A autora Isabel Lustosa, no livro de 2019 publicado pela Unicamp O Jornalista Que Imaginou o Brasil, contextualiza: «Antes mesmo de D. João VI desembarcar, foram-lhe apresentadas as bases da Constituição para que as jurasse e, logo depois do desembarque, ele teve de comparecer na Assembleia para ratificar o juramento. [O jornalista] Hipólito compara a situação de D. João com a das mesmas Cortes, que tiveram muitos dias para estudar e debater aquelas bases, e indaga: não seria justo, não seria decente que o rei tivesse algum tempo para considerar e ajuizar desse ato que se lhe propõem que jure, que aceite e que se obrigue a executar? Seria o rei, então, parte indiferente nisso a que chamam novo pacto social?
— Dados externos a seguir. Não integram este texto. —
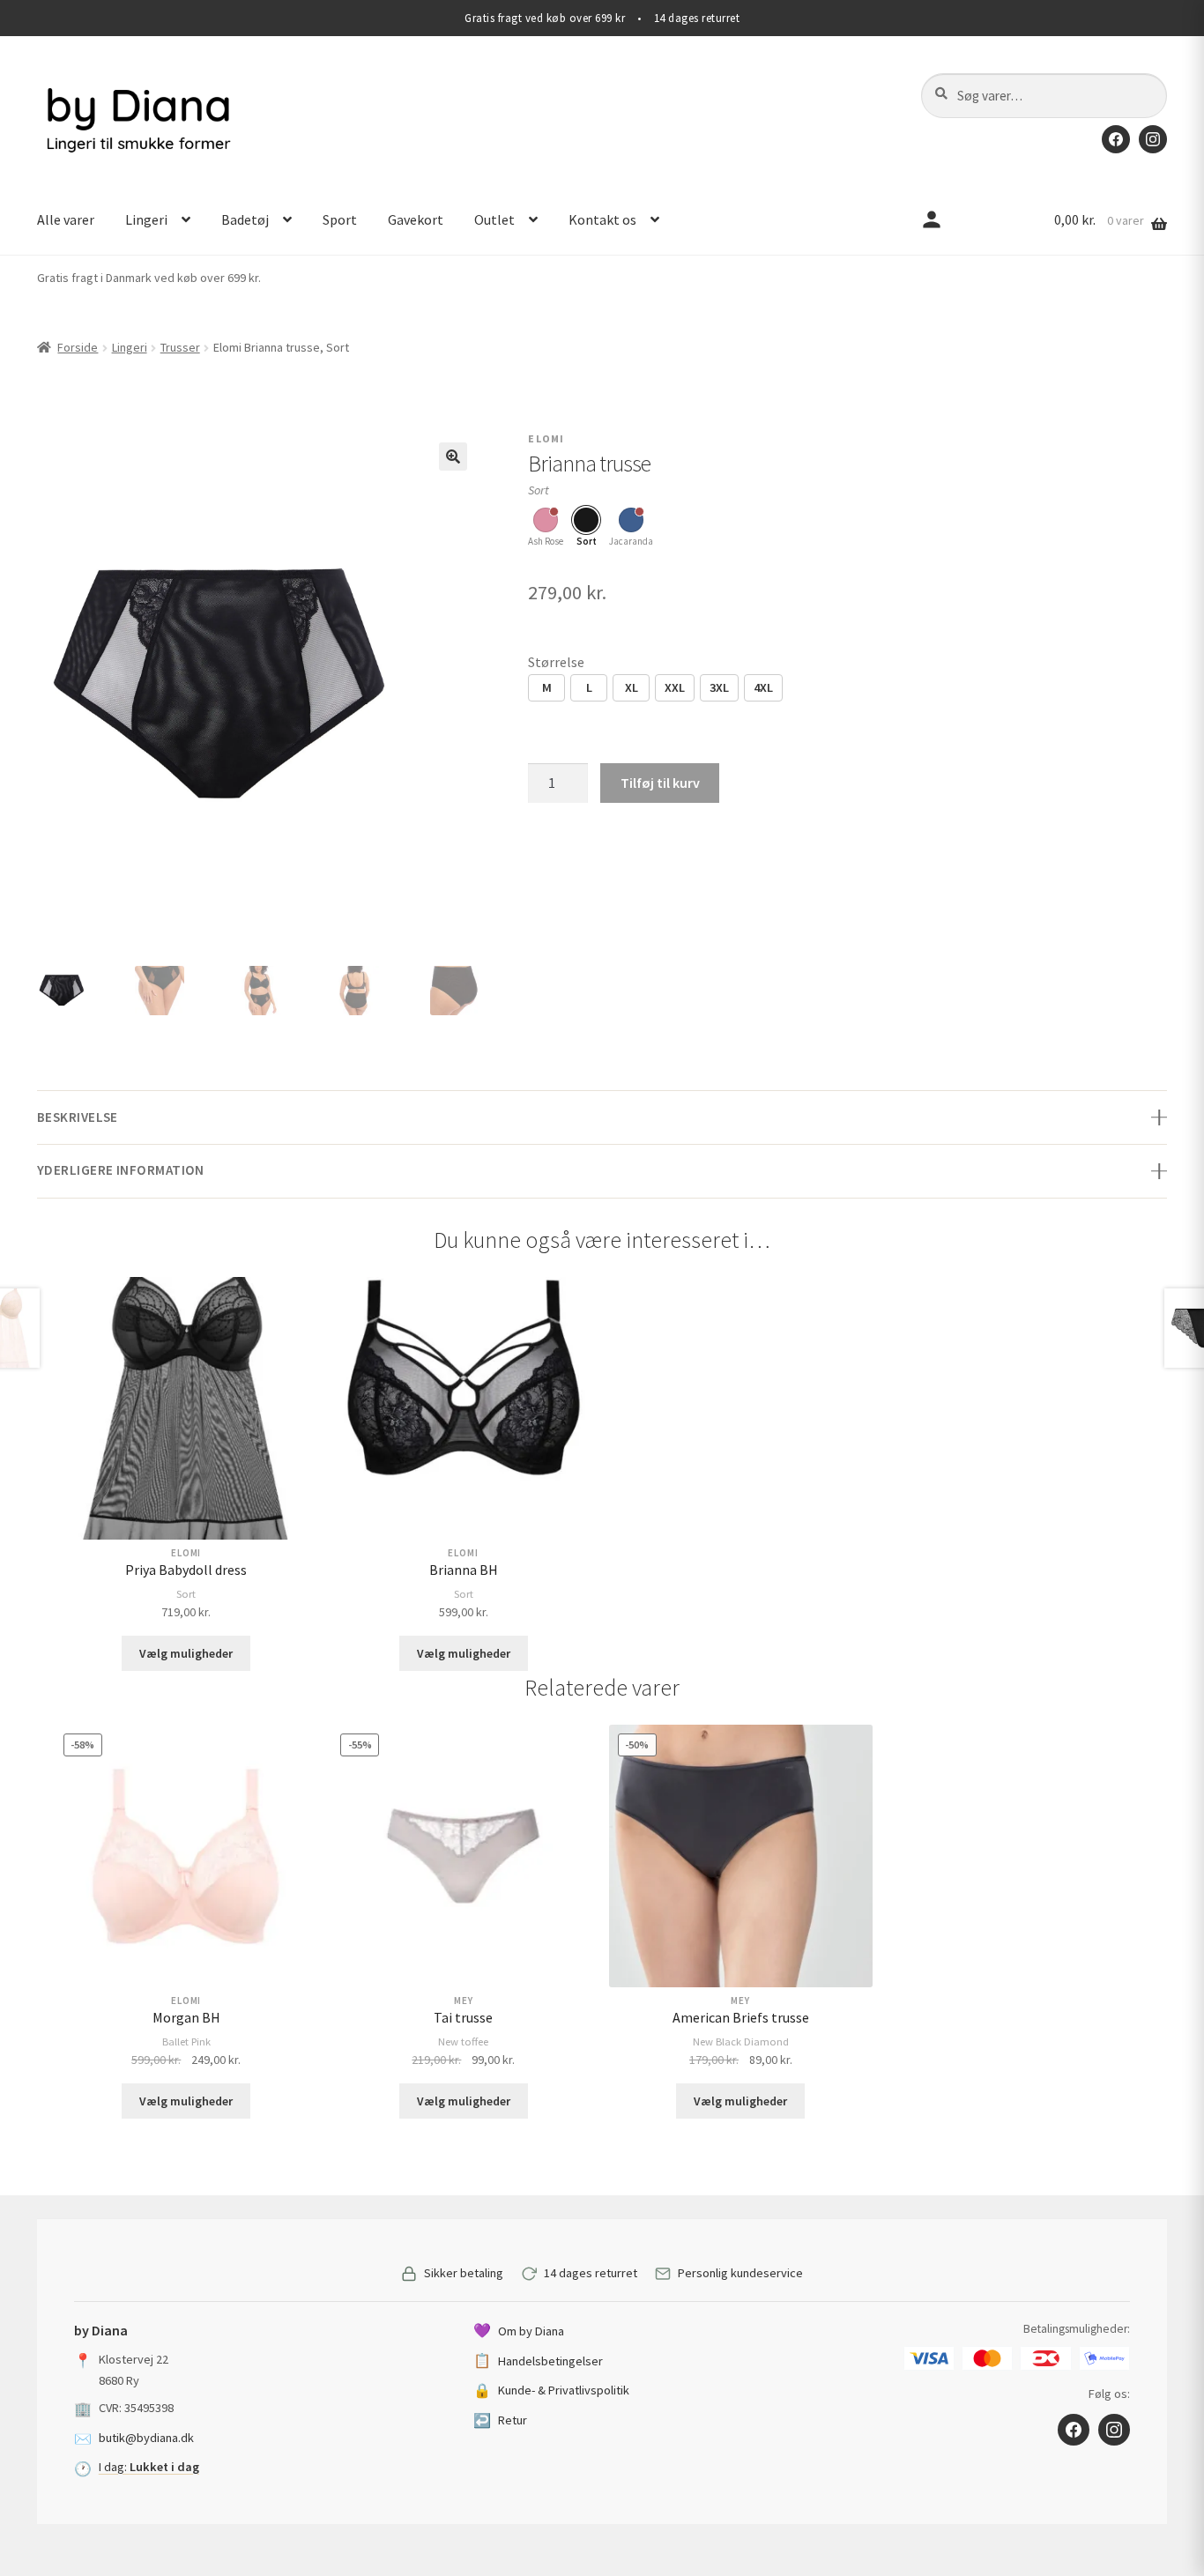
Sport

Hipólito considera que a atitude das Cortes para com D. João VI seria uma forma de negação do papel político do rei, que, na prática, anulava o poder real. Com isso, perdia-se todo o sentido da opção dos revolucionários pela monarquia, pois, segundo o jornalista, era até possível compreender a existência de um Estado ou Nação sem rei, mas não via qual fosse a utilidade de um rei sem os atributos essenciais da realeza. Aludindo ao trauma deixado pela Revolução Francesa, Hipólito lembrava que talvez fosse moda falar mal dos reis, mas essa moda vinha custando caro a muitas nações, que podiam ter evitado grandes problemas sem perda maior de direitos, se tivessem conservado certas formalidades para com as pessoas a quem, para interesse público, se deve o maior respeito. O rei era o símbolo máximo do Regime e as atitudes de reverência para com ele, mesmo que não significassem poder de fato, eram úteis para a manutenção da ordem pública. No entanto, completa, qualquer mordomo de um milorde inglês tem mais representação do que se tem dado em Portugal ao rei».